Repeat the data word for word, starting with its first line and going on through the line that contains "pos(1131,327)". Leave the pictures out of your answer.

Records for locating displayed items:

_ _ _ _

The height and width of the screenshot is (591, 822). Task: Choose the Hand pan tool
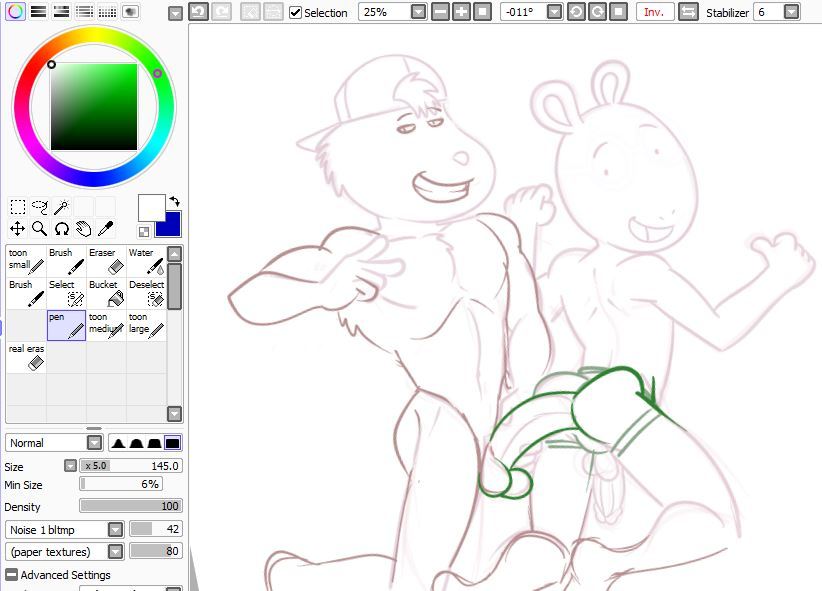point(83,229)
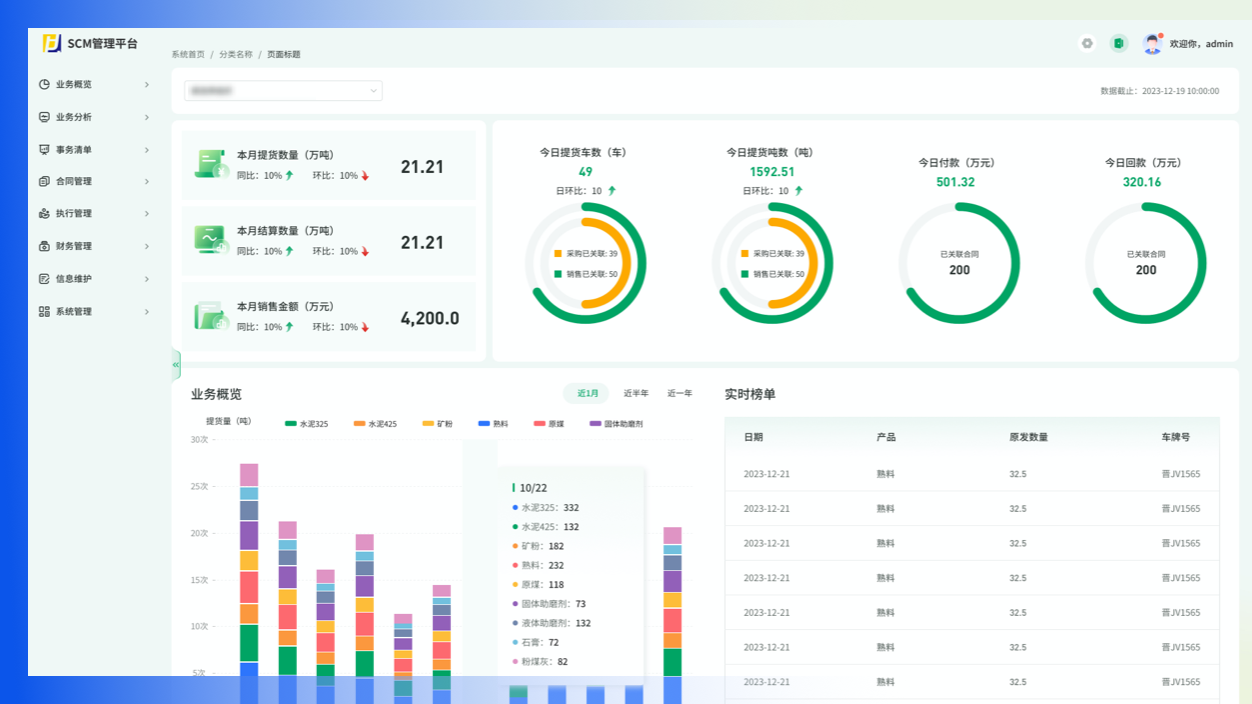The height and width of the screenshot is (704, 1252).
Task: Go to 系统首页 breadcrumb link
Action: coord(188,55)
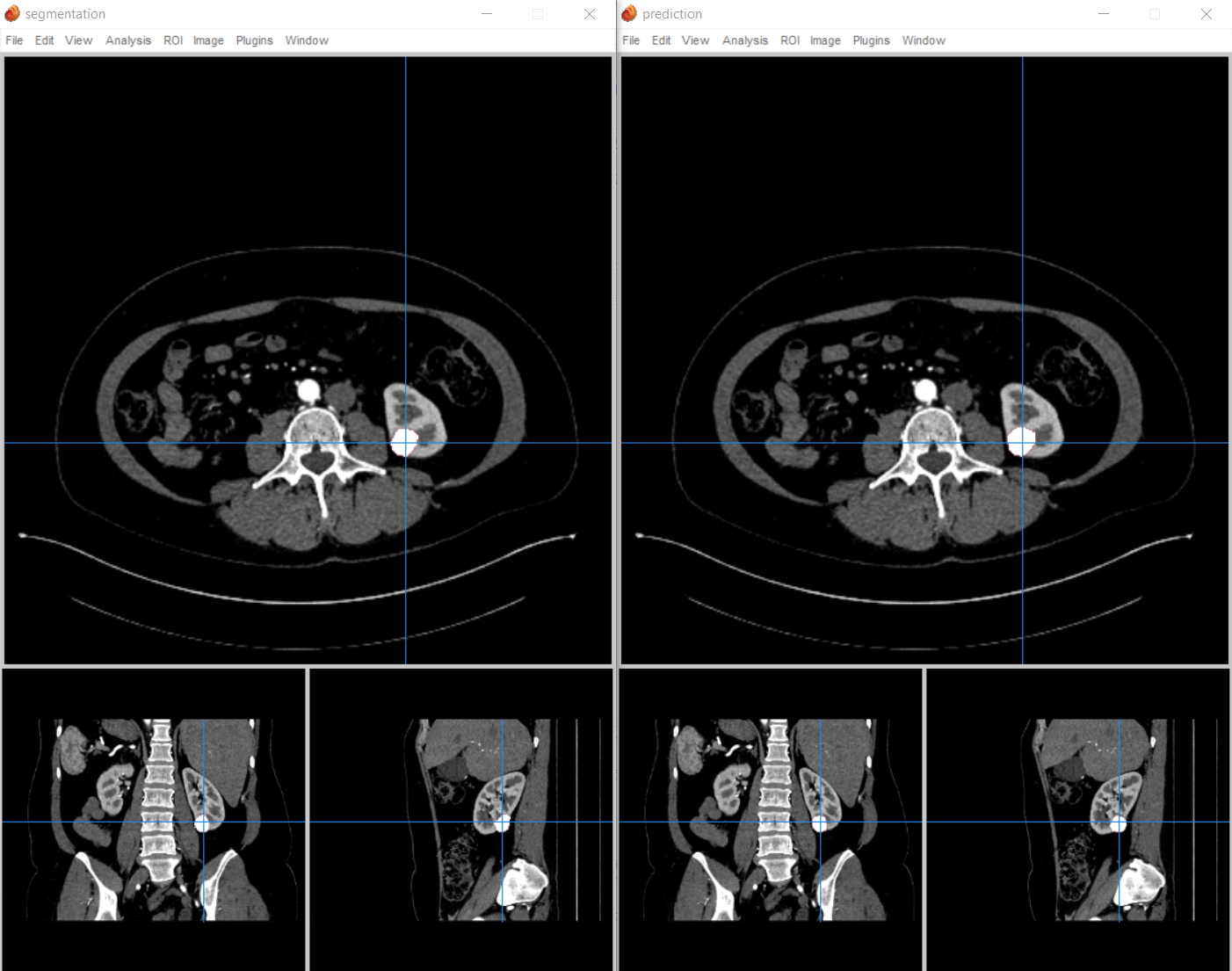Click the prediction sagittal view panel

[x=1078, y=820]
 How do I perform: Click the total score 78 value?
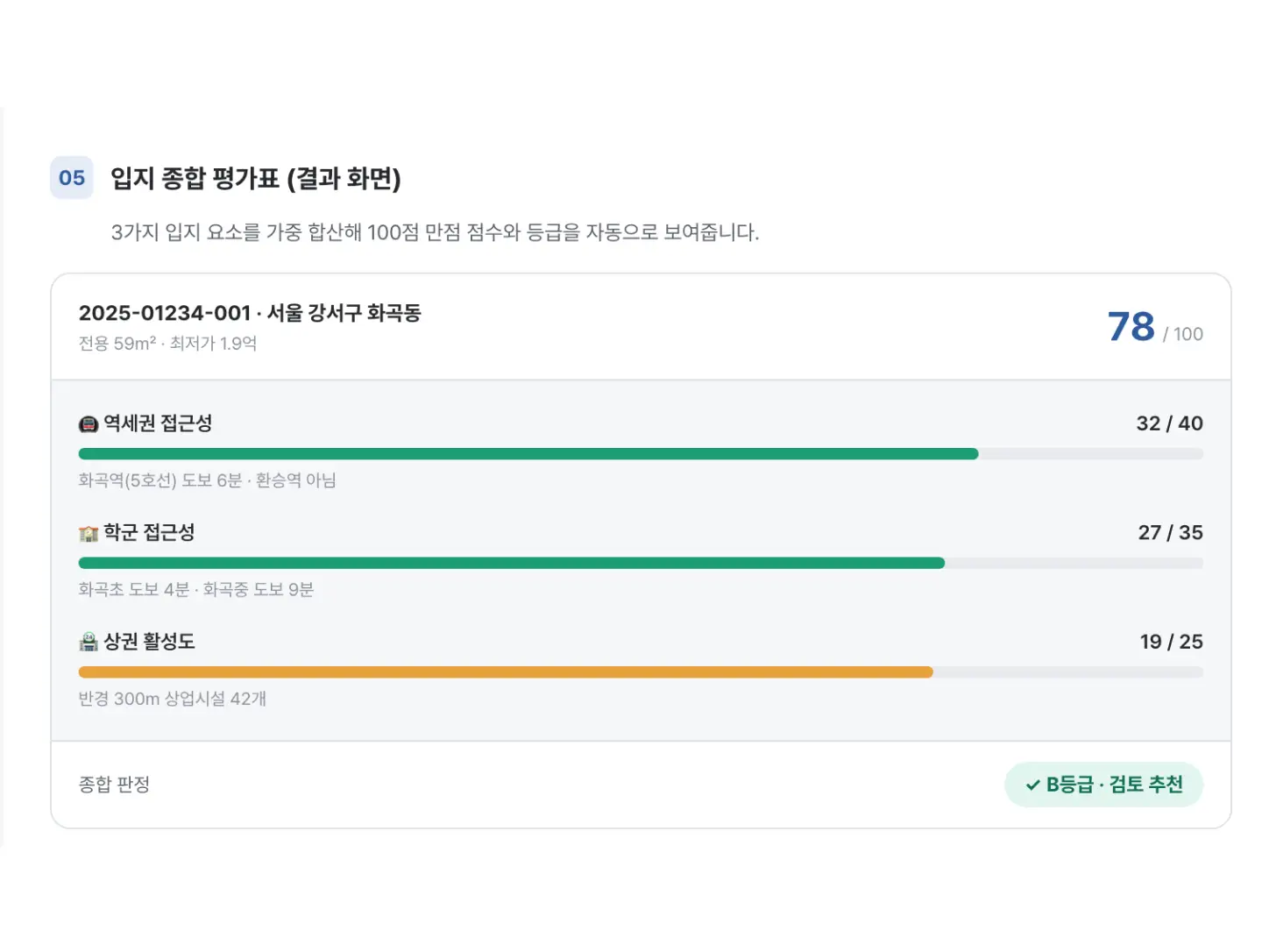pos(1131,327)
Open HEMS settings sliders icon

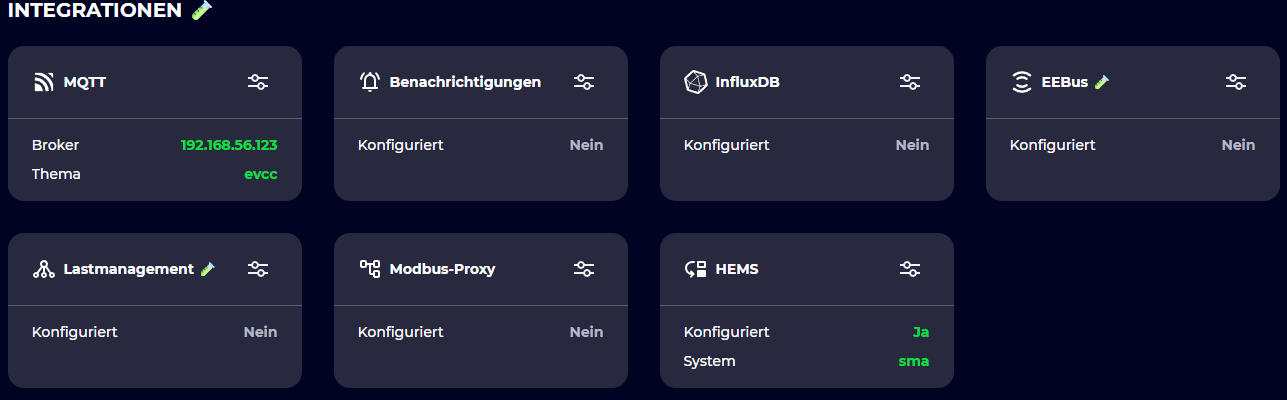(910, 269)
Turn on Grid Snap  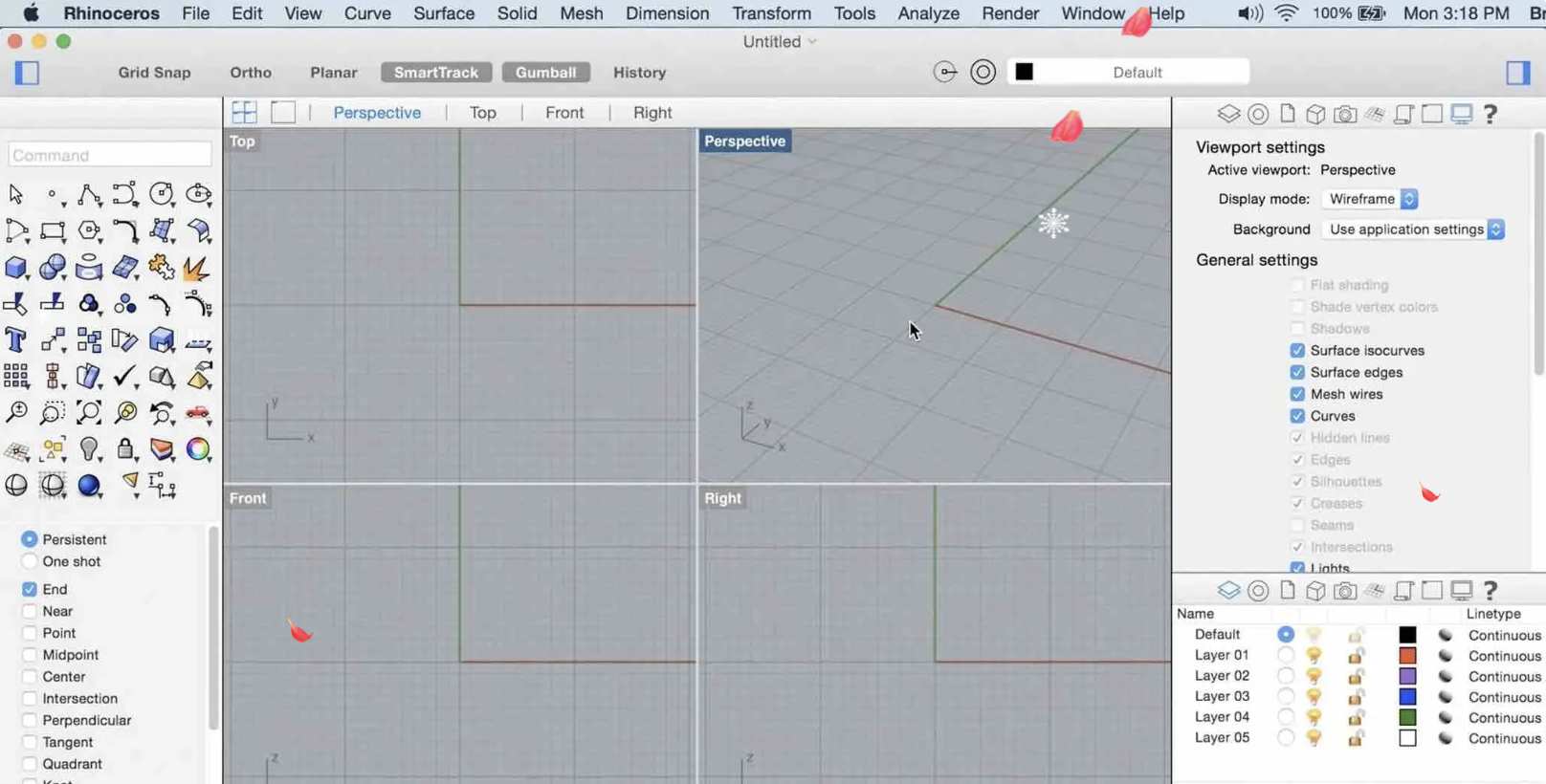tap(154, 73)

_ _ _ _

• _RESPONSE BELOW_:
The height and width of the screenshot is (591, 822). Task: Choose the Hand pan tool
point(83,229)
The height and width of the screenshot is (704, 1252).
Task: Go to 系统首页 breadcrumb link
Action: coord(188,55)
Click the prediction sagittal view panel

[x=1078, y=820]
 How do I perform: Click the total score 78 value?
pos(1131,327)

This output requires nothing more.